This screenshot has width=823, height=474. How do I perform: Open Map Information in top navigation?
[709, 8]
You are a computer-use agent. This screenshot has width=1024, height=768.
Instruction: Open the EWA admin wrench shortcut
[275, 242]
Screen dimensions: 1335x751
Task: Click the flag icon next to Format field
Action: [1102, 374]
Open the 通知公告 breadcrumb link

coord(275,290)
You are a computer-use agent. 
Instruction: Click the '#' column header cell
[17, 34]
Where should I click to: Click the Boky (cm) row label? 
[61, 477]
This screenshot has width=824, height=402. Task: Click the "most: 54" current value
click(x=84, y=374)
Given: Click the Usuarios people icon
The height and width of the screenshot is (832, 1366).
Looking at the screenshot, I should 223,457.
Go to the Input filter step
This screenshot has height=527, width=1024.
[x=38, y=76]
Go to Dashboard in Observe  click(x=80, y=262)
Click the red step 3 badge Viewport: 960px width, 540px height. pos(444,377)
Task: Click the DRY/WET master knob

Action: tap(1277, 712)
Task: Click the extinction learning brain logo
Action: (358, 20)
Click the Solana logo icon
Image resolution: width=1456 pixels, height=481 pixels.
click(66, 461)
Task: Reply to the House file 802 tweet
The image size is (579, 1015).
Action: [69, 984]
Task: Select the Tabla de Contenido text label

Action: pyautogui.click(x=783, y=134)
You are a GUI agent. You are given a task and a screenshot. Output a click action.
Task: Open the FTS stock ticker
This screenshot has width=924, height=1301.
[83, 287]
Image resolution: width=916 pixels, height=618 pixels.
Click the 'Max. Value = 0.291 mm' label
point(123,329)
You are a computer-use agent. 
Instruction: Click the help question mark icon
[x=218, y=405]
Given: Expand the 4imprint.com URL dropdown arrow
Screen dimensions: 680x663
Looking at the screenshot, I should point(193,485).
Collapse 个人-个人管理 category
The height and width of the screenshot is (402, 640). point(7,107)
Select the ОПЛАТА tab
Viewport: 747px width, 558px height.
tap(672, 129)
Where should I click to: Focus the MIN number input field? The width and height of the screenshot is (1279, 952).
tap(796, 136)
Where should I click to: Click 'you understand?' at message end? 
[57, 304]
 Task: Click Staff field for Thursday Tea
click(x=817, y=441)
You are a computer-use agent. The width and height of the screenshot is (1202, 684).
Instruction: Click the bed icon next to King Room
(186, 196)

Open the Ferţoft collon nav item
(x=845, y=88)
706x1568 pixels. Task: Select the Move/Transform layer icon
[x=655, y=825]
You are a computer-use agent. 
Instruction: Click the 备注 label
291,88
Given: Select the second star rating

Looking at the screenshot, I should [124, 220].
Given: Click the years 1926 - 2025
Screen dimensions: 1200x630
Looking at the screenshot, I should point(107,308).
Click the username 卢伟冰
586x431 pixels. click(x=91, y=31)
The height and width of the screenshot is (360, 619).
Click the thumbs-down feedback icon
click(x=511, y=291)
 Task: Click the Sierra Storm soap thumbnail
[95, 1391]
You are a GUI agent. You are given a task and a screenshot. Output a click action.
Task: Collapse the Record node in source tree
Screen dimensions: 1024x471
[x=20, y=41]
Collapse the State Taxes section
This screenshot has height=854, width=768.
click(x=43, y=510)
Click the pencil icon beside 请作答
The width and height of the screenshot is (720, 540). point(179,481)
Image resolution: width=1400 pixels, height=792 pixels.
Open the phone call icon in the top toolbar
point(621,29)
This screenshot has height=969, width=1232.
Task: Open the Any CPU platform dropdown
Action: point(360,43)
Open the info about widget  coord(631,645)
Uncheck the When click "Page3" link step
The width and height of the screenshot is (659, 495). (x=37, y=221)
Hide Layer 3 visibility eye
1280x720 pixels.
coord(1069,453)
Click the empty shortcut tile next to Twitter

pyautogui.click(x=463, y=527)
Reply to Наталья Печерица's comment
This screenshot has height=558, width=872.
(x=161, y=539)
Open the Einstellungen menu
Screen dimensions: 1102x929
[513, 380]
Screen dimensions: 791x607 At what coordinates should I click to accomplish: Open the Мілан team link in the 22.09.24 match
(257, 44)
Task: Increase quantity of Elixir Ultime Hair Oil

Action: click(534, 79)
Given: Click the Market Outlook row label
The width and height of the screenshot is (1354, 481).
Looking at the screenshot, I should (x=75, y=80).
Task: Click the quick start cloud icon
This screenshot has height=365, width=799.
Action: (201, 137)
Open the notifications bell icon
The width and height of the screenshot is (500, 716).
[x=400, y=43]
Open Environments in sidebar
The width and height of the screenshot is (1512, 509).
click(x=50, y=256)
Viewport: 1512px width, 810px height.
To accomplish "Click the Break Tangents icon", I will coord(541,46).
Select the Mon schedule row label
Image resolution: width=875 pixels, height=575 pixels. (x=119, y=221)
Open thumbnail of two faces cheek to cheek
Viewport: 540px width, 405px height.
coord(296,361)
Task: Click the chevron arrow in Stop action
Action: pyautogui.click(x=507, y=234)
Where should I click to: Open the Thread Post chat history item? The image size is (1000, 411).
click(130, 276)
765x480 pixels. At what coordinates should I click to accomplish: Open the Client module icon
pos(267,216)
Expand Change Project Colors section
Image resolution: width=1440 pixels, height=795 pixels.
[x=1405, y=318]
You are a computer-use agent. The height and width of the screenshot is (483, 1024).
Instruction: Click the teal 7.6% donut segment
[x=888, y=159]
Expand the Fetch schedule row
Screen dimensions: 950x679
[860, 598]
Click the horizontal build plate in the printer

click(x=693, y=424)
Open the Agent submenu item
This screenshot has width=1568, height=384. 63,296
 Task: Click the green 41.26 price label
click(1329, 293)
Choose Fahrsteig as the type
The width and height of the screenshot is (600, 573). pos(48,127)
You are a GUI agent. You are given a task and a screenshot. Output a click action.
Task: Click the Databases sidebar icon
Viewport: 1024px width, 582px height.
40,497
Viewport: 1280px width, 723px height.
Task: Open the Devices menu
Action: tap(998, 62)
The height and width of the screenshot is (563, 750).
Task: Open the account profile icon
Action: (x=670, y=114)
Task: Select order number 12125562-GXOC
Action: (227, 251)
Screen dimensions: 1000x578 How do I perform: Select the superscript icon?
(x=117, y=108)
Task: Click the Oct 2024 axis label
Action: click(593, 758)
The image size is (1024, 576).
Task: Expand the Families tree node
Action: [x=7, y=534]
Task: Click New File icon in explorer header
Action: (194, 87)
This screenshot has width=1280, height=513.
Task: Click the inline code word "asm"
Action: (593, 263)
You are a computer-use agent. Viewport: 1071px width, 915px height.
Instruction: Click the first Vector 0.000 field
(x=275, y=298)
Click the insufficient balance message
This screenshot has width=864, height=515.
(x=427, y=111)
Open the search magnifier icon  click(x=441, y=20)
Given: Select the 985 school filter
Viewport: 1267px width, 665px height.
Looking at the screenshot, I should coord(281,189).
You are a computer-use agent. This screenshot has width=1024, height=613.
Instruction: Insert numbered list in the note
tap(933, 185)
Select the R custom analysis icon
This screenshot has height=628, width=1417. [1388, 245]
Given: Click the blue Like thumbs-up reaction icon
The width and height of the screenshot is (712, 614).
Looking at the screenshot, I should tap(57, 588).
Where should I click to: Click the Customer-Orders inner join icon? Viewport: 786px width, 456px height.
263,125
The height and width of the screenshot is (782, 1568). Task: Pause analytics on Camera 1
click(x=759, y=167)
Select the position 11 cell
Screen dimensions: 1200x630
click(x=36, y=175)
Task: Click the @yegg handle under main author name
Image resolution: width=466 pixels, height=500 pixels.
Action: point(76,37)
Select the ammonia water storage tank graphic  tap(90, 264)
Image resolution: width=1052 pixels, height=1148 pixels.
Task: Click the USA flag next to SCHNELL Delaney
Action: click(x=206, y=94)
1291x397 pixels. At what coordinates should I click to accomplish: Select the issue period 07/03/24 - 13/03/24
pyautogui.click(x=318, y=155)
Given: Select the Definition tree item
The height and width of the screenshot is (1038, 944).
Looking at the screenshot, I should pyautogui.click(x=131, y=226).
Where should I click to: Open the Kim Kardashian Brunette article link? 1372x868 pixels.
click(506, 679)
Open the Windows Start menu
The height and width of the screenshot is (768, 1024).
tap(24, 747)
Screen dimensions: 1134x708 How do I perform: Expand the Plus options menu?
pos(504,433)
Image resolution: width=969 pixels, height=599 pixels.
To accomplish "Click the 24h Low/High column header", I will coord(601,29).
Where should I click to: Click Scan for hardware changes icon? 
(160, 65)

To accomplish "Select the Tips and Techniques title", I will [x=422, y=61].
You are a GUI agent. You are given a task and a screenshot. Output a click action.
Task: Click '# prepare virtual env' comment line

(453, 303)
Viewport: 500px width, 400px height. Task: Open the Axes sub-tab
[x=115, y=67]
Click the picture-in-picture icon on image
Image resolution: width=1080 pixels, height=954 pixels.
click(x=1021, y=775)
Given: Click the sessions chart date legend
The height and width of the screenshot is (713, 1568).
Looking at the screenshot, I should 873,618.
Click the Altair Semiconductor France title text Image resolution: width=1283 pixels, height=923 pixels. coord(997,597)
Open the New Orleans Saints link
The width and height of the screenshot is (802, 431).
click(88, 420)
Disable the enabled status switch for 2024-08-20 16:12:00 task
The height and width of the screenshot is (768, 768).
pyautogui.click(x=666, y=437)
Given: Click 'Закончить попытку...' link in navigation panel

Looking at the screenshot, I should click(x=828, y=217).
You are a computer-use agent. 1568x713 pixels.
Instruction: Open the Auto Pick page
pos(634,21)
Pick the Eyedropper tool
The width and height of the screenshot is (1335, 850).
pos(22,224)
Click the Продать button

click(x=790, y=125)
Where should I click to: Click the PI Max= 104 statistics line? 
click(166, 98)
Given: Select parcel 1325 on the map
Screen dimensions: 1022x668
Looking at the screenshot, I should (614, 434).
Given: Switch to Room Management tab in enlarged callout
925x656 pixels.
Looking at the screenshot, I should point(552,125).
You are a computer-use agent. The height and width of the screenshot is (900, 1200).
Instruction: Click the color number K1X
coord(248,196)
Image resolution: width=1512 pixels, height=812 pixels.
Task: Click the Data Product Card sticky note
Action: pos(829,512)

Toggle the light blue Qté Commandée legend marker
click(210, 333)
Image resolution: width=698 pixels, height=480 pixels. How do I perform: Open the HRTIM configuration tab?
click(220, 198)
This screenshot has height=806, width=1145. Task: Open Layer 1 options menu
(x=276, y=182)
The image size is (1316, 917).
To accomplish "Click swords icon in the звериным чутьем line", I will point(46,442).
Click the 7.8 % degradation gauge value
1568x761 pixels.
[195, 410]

- - - - - - -

» **What is expected**:
Return a copy of each line in the entries that carries the string "filter".

» **Exercise output**:
Go to the Input filter step
Given: Select the 985 school filter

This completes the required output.